Source data:
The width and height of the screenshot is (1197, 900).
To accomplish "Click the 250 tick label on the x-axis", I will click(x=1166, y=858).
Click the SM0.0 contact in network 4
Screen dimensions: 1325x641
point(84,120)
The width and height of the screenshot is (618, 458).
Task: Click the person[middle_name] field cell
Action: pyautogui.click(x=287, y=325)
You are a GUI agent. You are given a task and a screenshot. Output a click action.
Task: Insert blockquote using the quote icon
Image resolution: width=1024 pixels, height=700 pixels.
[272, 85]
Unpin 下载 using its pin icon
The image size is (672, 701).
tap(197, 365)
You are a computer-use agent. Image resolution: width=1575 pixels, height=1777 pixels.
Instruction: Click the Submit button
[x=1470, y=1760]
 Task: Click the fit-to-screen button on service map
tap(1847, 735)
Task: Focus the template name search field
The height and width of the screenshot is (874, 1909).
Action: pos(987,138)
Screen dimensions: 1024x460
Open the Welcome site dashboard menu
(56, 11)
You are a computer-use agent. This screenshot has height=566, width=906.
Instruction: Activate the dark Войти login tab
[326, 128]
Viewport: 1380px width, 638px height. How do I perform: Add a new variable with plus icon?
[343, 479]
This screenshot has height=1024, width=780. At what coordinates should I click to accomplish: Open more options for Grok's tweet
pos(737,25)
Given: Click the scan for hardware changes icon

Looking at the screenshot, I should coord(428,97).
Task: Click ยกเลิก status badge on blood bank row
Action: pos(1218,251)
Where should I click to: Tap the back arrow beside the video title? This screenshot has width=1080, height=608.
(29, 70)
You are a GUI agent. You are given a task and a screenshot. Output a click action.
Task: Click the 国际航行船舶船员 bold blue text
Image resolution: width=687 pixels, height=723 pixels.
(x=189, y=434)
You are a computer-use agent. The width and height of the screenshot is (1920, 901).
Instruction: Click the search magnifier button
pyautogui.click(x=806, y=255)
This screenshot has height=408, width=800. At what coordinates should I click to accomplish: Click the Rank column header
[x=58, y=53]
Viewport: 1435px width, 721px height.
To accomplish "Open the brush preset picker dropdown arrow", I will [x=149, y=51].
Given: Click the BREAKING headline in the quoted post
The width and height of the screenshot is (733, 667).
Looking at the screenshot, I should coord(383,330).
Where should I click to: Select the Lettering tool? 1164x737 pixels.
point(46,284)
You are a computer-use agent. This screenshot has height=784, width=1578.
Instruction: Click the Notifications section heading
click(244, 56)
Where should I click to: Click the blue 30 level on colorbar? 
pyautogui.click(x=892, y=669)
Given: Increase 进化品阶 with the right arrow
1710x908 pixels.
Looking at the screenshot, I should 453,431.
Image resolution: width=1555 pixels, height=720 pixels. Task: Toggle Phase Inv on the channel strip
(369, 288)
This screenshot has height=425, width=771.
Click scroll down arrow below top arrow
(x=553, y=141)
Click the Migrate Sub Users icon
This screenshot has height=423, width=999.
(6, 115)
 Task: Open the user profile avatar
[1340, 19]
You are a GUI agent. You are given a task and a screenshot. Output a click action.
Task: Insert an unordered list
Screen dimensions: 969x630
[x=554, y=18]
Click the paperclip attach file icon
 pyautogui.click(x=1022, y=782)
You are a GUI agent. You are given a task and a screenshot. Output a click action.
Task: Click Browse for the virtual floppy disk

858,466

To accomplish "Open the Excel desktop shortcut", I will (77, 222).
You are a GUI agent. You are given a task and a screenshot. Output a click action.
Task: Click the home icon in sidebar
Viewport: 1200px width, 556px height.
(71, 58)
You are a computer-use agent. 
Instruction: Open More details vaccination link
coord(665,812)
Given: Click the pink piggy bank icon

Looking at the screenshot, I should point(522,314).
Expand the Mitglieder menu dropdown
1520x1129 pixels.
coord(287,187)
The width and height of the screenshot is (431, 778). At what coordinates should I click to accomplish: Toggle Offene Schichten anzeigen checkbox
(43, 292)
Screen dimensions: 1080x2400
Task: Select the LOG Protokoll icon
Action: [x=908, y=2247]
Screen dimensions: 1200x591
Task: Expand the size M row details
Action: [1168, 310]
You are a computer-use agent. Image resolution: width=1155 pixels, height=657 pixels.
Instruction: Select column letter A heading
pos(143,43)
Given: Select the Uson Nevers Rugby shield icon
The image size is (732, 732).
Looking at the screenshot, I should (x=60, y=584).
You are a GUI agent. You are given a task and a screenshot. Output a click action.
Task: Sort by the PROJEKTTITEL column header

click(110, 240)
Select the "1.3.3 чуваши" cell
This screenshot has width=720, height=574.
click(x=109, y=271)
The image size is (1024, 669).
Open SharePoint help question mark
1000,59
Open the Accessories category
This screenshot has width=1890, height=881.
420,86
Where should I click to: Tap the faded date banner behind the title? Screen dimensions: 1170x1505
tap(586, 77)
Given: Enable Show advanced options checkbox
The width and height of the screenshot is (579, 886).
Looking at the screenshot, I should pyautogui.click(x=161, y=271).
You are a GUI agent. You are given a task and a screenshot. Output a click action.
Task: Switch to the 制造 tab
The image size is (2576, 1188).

Goal of the exercise
Go through the records above and copy each one exactly.

Exercise result
The width and height of the screenshot is (1197, 900).
To accomplish "Click the 250 tick label on the x-axis", I will click(x=1166, y=858).
Click the SM0.0 contact in network 4
Screen dimensions: 1325x641
point(84,120)
The width and height of the screenshot is (618, 458).
Task: Click the person[middle_name] field cell
Action: pyautogui.click(x=287, y=325)
You are a GUI agent. You are given a task and a screenshot. Output a click action.
Task: Insert blockquote using the quote icon
Image resolution: width=1024 pixels, height=700 pixels.
[272, 85]
Unpin 下载 using its pin icon
The image size is (672, 701).
tap(197, 365)
You are a computer-use agent. Image resolution: width=1575 pixels, height=1777 pixels.
Instruction: Click the Submit button
[x=1470, y=1760]
 Task: Click the fit-to-screen button on service map
tap(1847, 735)
Task: Focus the template name search field
The height and width of the screenshot is (874, 1909).
Action: pos(987,138)
Screen dimensions: 1024x460
Open the Welcome site dashboard menu
(56, 11)
You are a computer-use agent. This screenshot has height=566, width=906.
Instruction: Activate the dark Войти login tab
[326, 128]
Viewport: 1380px width, 638px height. How do I perform: Add a new variable with plus icon?
[343, 479]
This screenshot has height=1024, width=780. At what coordinates should I click to accomplish: Open more options for Grok's tweet
pos(737,25)
Given: Click the scan for hardware changes icon

Looking at the screenshot, I should coord(428,97).
Task: Click ยกเลิก status badge on blood bank row
Action: pos(1218,251)
Where should I click to: Tap the back arrow beside the video title? This screenshot has width=1080, height=608.
(29, 70)
You are a GUI agent. You are given a task and a screenshot. Output a click action.
Task: Click the 国际航行船舶船员 bold blue text
Image resolution: width=687 pixels, height=723 pixels.
(x=189, y=434)
You are a computer-use agent. The width and height of the screenshot is (1920, 901).
Instruction: Click the search magnifier button
pyautogui.click(x=806, y=255)
This screenshot has height=408, width=800. At what coordinates should I click to accomplish: Click the Rank column header
[x=58, y=53]
Viewport: 1435px width, 721px height.
To accomplish "Open the brush preset picker dropdown arrow", I will [x=149, y=51].
Given: Click the BREAKING headline in the quoted post
The width and height of the screenshot is (733, 667).
Looking at the screenshot, I should coord(383,330).
Where should I click to: Select the Lettering tool? 1164x737 pixels.
point(46,284)
You are a computer-use agent. This screenshot has height=784, width=1578.
Instruction: Click the Notifications section heading
click(244, 56)
Where should I click to: Click the blue 30 level on colorbar? 
pyautogui.click(x=892, y=669)
Given: Increase 进化品阶 with the right arrow
1710x908 pixels.
Looking at the screenshot, I should 453,431.
Image resolution: width=1555 pixels, height=720 pixels. Task: Toggle Phase Inv on the channel strip
(369, 288)
This screenshot has height=425, width=771.
Click scroll down arrow below top arrow
(x=553, y=141)
Click the Migrate Sub Users icon
This screenshot has height=423, width=999.
(6, 115)
 Task: Open the user profile avatar
[1340, 19]
You are a GUI agent. You are given a task and a screenshot. Output a click action.
Task: Insert an unordered list
Screen dimensions: 969x630
[x=554, y=18]
Click the paperclip attach file icon
 pyautogui.click(x=1022, y=782)
You are a GUI agent. You are given a task and a screenshot. Output a click action.
Task: Click Browse for the virtual floppy disk

858,466

To accomplish "Open the Excel desktop shortcut", I will (77, 222).
You are a GUI agent. You are given a task and a screenshot. Output a click action.
Task: Click the home icon in sidebar
Viewport: 1200px width, 556px height.
(71, 58)
You are a computer-use agent. 
Instruction: Open More details vaccination link
coord(665,812)
Given: Click the pink piggy bank icon

Looking at the screenshot, I should point(522,314).
Expand the Mitglieder menu dropdown
1520x1129 pixels.
coord(287,187)
The width and height of the screenshot is (431, 778). At what coordinates should I click to accomplish: Toggle Offene Schichten anzeigen checkbox
(43, 292)
Screen dimensions: 1080x2400
Task: Select the LOG Protokoll icon
Action: [x=908, y=2247]
Screen dimensions: 1200x591
Task: Expand the size M row details
Action: [1168, 310]
You are a computer-use agent. Image resolution: width=1155 pixels, height=657 pixels.
Instruction: Select column letter A heading
pos(143,43)
Given: Select the Uson Nevers Rugby shield icon
The image size is (732, 732).
Looking at the screenshot, I should (x=60, y=584).
You are a GUI agent. You are given a task and a screenshot. Output a click action.
Task: Sort by the PROJEKTTITEL column header

click(110, 240)
Select the "1.3.3 чуваши" cell
This screenshot has width=720, height=574.
click(x=109, y=271)
The image size is (1024, 669).
Open SharePoint help question mark
1000,59
Open the Accessories category
This screenshot has width=1890, height=881.
420,86
Where should I click to: Tap the faded date banner behind the title? Screen dimensions: 1170x1505
tap(586, 77)
Given: Enable Show advanced options checkbox
The width and height of the screenshot is (579, 886).
Looking at the screenshot, I should pyautogui.click(x=161, y=271).
You are a GUI agent. You are given a task and a screenshot. Output a click action.
Task: Switch to the 制造 tab
The image size is (2576, 1188).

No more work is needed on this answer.